Tujuan:
Tambahkan 143 pada setiap angka koordinat dalam jawaban di antara baris yang memuat "Pick the Jul" dan baris yang memuat "Click the lightest", kedua baris itu termasuk. Tulis ulang hanya baris-baris tersebut secara utuh, lengkap dengan teks entrinya.

══ Entri Tersimpan ══

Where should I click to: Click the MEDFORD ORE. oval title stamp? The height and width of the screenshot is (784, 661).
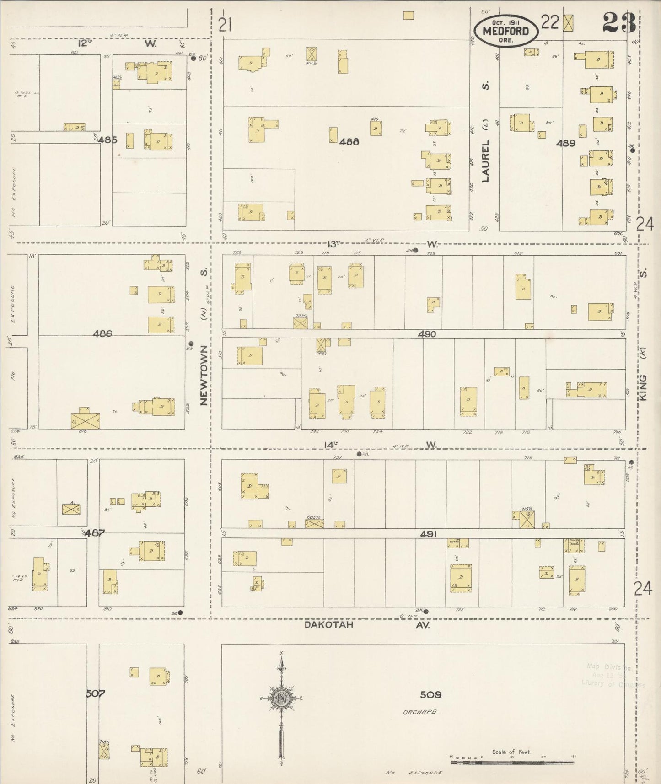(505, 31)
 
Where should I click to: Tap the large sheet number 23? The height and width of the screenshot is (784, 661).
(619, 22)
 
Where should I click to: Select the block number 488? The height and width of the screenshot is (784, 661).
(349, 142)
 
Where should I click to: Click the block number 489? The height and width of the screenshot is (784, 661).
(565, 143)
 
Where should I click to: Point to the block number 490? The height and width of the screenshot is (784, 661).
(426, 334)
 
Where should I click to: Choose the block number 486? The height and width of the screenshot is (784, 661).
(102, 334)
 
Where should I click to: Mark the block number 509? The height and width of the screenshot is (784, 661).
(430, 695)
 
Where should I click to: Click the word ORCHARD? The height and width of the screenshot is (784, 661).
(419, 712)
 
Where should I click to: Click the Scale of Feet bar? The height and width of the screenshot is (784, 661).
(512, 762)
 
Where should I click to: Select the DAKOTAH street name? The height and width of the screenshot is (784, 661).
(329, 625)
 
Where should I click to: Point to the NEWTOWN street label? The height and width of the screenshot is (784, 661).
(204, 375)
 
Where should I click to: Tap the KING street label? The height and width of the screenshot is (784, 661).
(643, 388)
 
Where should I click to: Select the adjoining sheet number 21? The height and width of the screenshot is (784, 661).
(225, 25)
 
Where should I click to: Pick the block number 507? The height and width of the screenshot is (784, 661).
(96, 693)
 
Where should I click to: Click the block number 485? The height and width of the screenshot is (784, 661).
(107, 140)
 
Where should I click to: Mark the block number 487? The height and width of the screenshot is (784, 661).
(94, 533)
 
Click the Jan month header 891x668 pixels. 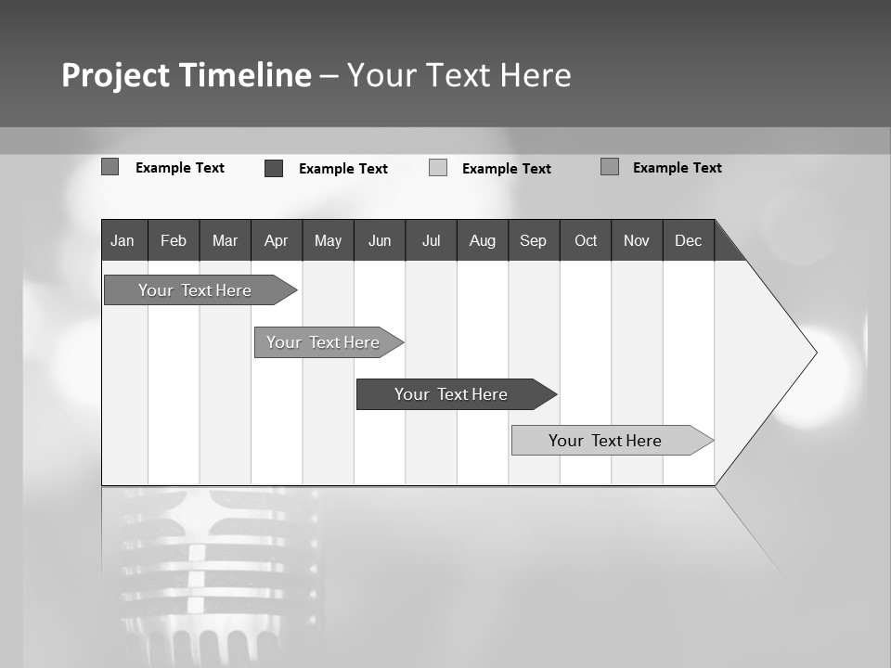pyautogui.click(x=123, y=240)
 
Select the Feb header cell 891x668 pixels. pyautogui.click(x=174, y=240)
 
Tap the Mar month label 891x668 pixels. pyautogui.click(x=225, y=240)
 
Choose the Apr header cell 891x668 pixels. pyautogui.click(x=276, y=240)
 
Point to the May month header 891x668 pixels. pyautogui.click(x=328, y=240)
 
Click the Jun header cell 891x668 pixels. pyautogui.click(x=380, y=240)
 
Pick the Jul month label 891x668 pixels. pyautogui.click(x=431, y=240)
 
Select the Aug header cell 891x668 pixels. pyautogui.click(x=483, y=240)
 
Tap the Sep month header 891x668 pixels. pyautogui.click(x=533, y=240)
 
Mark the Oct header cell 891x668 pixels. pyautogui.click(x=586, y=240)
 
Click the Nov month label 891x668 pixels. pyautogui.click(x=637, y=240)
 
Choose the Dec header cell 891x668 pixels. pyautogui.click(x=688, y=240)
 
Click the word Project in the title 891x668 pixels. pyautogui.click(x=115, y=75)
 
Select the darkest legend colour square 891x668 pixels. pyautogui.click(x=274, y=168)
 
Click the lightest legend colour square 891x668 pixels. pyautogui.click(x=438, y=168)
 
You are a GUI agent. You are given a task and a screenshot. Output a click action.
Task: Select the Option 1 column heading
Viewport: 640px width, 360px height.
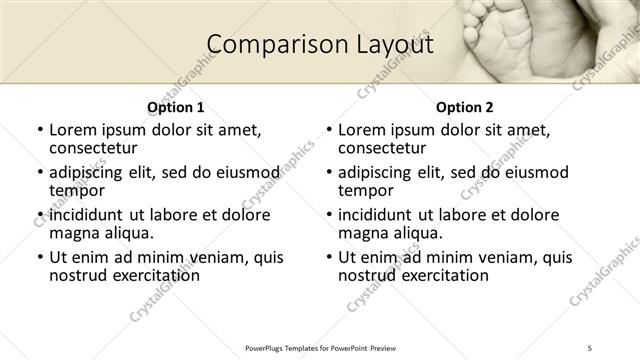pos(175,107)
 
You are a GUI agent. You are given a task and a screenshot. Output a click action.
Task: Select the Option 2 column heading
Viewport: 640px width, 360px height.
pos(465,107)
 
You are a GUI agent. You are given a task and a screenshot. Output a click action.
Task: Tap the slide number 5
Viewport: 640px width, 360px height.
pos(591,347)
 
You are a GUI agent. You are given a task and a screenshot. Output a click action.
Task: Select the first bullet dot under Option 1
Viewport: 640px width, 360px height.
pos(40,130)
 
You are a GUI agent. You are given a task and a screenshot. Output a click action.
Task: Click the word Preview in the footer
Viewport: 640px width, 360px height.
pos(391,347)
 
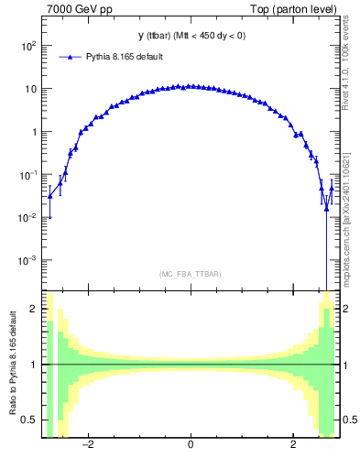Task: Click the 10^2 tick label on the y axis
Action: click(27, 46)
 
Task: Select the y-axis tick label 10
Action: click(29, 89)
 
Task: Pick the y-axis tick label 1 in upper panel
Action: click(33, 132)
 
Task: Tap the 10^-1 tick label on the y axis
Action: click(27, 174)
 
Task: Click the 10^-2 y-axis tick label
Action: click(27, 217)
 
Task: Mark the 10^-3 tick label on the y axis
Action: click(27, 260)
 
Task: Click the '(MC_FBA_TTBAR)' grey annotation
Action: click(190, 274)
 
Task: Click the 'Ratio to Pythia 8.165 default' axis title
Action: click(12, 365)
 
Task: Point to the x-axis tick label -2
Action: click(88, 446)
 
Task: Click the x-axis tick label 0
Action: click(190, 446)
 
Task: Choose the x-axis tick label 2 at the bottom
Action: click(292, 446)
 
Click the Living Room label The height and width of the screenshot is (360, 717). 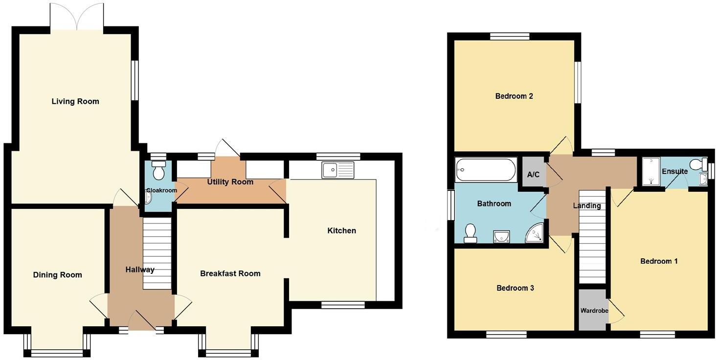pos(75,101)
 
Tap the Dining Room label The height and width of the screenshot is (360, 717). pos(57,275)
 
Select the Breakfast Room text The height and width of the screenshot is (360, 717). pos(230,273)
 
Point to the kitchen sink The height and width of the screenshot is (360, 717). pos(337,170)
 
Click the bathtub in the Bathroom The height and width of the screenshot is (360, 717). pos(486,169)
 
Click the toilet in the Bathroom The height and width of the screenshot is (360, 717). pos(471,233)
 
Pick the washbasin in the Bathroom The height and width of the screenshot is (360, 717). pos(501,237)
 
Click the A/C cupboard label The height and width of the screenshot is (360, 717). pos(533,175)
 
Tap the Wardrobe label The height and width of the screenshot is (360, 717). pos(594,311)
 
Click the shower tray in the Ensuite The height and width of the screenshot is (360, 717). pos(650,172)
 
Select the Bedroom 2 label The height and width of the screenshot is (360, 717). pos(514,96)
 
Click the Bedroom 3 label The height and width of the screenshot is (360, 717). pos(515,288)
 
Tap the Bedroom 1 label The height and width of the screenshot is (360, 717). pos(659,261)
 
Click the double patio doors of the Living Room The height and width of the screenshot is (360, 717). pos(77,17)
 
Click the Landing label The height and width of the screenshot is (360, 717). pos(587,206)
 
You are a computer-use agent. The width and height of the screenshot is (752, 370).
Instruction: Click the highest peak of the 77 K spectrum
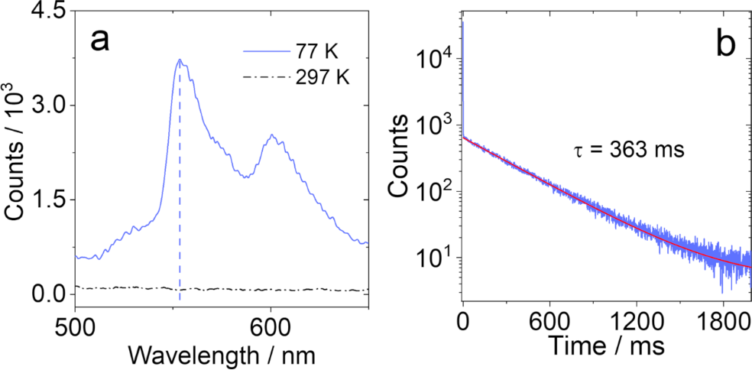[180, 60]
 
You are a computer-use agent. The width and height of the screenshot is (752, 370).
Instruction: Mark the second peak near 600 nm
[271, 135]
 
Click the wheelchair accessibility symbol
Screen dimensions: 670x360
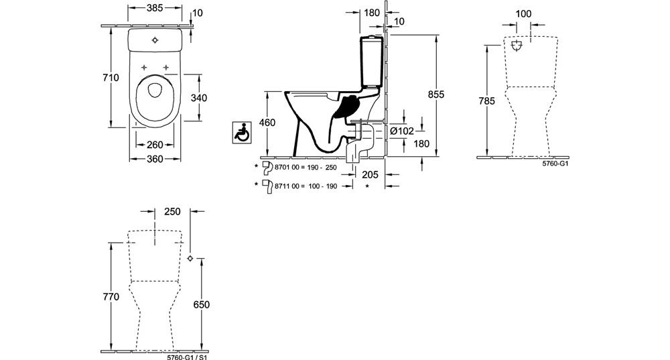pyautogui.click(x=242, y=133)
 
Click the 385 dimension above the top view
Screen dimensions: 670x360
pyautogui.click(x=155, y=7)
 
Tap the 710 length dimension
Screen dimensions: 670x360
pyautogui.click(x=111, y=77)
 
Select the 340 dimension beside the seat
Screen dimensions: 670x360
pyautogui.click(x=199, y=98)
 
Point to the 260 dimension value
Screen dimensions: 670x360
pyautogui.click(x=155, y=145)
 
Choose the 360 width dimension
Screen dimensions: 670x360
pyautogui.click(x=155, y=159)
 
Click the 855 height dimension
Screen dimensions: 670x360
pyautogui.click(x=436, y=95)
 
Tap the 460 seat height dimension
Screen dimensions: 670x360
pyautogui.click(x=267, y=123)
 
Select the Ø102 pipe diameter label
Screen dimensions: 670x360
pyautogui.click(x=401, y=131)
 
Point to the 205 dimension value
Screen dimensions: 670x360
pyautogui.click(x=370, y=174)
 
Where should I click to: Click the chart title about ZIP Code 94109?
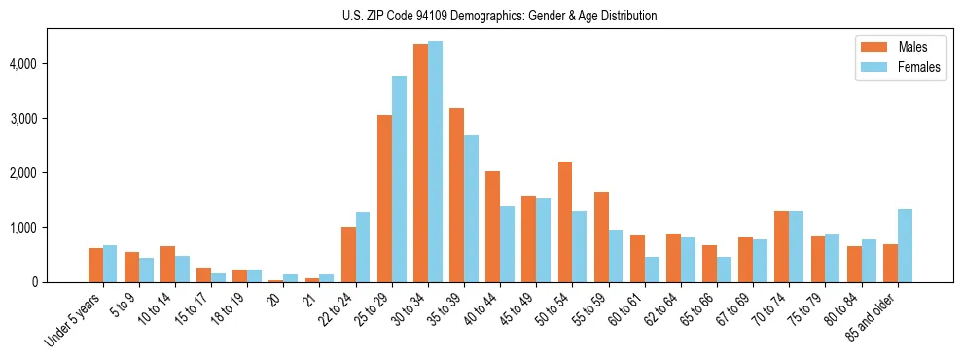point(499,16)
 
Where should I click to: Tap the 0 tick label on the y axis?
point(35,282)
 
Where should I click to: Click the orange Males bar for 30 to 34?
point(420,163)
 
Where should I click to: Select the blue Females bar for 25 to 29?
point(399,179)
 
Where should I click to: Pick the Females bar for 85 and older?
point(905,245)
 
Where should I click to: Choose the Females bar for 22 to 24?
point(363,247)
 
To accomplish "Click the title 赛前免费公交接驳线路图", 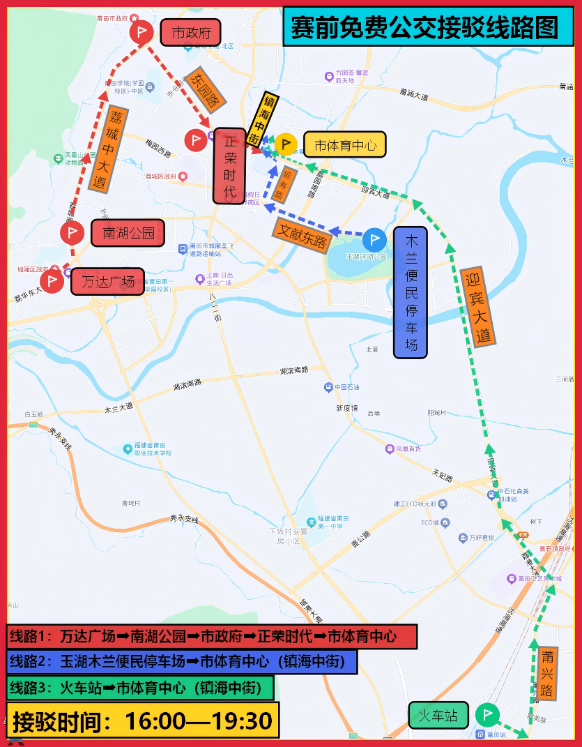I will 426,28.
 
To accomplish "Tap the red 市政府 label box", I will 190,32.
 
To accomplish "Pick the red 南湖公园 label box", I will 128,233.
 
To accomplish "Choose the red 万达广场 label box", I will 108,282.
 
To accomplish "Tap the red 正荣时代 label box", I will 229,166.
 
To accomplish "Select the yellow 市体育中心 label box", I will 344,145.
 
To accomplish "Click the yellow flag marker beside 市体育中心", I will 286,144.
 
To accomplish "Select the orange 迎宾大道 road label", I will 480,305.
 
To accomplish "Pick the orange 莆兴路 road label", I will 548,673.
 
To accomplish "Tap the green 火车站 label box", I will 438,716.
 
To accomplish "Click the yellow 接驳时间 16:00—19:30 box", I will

═══

Jawaban tertulis:
Pick the Jul month label 891x668 pixels. pyautogui.click(x=574, y=383)
 
Select the Aug header cell 891x668 pixels. pyautogui.click(x=626, y=383)
 
Tap the Sep month header 891x668 pixels. pyautogui.click(x=676, y=383)
 
Mark the Oct header cell 891x668 pixels. pyautogui.click(x=729, y=383)
 
Click the Nov month label 891x668 pixels. pyautogui.click(x=780, y=383)
 
Choose the Dec header cell 891x668 pixels. pyautogui.click(x=831, y=383)
 
Click the word Project in the title 891x668 pixels. pyautogui.click(x=258, y=218)
 
Select the darkest legend colour square 891x668 pixels. pyautogui.click(x=417, y=311)
 
Click the lightest legend colour square 891x668 pixels. pyautogui.click(x=581, y=311)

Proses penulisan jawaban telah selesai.